§ **TEKS YANG DITAMPILKAN**:

════

Hal yang sama dikatakan oleh Ibrahim An-Nakha'i, Abdullah ibnul Haris
ibnu Naufal, Sammak ibnu Harb, Qatadah, Malik ibnu Dinar, Ibnu Juraij,
dan lain-lainnya, bahwa Qarun adalah saudara sepupu Musa a.s.
Ibnu Juraij mengatakan bahwa dia adalah Qarun ibnu Yas-hub ibnu Qahis, sedangkan Musa adalah Ibnu Imran ibnu Qahis.
Muhammad ibnu Ishaq ibnu Yasar menduga bahwa Qarun adalah pamannya Musa ibnu Imran a.s.
Ibnu Juraij mengatakan bahwa menurut kebanyakan ahlul 'ilmi, Qarun adalah saudara sepupu Musa a.s.
Qatadah ibnu Di'amah mengatakan, "Kami mengatakan bahwa dia adalah anak
paman Musa a.s. Qarun dijuluki Al-Munawwir karena suaranya yang bagus
saat membaca kitab Taurat, tetapi dia adalah musuh Allah lagi munafik,
sebagaimana sikap munafiknya Samiri. Keserakahan dirinyalah yang
menjerumuskannya ke dalam kebinasaan karena hartanya yang terlalu
banyak."
Menurut Syahr ibnu Hausyab, Qarun menjulurkan kainnya sepanjang satu
jengkal karena kesombongan dan keangkuhan terhadap kaumnya sendiri.
Firman Allah Swt.:
{وَآتَيْنَاهُ مِنَ الْكُنُوزِ مَا إِنَّ مَفَاتِحَهُ لَتَنُوءُ بِالْعُصْبَةِ أُولِي الْقُوَّةِ}
dan Kami telah menganugerahkan kepadanya perbendaharaan harta yang
kunci-kuncinya sungguh berat dipikul oleh sejumlah orang yang kuat.

════

§ **INFORMASI YANG DIBERIKAN**:
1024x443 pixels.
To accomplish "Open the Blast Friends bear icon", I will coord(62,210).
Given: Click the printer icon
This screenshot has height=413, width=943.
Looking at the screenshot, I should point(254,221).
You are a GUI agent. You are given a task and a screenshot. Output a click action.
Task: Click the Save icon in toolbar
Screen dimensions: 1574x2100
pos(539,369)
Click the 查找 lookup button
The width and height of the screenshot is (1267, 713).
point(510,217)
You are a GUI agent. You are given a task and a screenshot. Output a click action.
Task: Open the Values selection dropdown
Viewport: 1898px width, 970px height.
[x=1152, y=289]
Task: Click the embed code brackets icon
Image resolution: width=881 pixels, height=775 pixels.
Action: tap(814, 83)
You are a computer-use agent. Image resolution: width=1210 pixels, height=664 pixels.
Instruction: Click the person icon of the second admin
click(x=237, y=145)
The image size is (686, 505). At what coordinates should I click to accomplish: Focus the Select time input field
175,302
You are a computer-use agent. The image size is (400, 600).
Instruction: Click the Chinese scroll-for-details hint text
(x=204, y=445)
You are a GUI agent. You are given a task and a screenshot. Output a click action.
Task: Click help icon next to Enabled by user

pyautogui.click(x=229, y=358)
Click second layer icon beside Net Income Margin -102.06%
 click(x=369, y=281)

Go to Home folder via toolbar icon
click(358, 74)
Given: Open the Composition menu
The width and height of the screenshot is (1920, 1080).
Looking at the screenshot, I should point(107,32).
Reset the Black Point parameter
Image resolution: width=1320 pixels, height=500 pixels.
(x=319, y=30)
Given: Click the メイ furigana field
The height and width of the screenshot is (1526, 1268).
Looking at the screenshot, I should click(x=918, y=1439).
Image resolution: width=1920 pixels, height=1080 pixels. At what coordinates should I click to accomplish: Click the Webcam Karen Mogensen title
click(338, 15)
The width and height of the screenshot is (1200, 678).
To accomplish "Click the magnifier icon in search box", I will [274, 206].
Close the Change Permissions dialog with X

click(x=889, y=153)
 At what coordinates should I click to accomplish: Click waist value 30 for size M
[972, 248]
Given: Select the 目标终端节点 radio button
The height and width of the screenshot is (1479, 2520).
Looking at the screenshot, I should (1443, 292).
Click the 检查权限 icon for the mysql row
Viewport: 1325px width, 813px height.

════

§ **TUGAS ANDA**:
1 > Menurut teks tentang Qarun, mengapa Qarun dijuluki Al-Munawwir?
2 > Ulangi tanpa perubahan bagian teks tentang Qarun mulai dari "Ibnu Juraij mengatakan bahwa dia" hingga dan termasuk "ibnu Imran a.s.".
Catatan di atas merupakan bahan tersendiri yang terpisah dari teks.

§ **JAWABAN**:
1 > Karena suaranya yang bagus saat membaca kitab Taurat.

2 >
Ibnu Juraij mengatakan bahwa dia adalah Qarun ibnu Yas-hub ibnu Qahis, sedangkan Musa adalah Ibnu Imran ibnu Qahis.
Muhammad ibnu Ishaq ibnu Yasar menduga bahwa Qarun adalah pamannya Musa ibnu Imran a.s.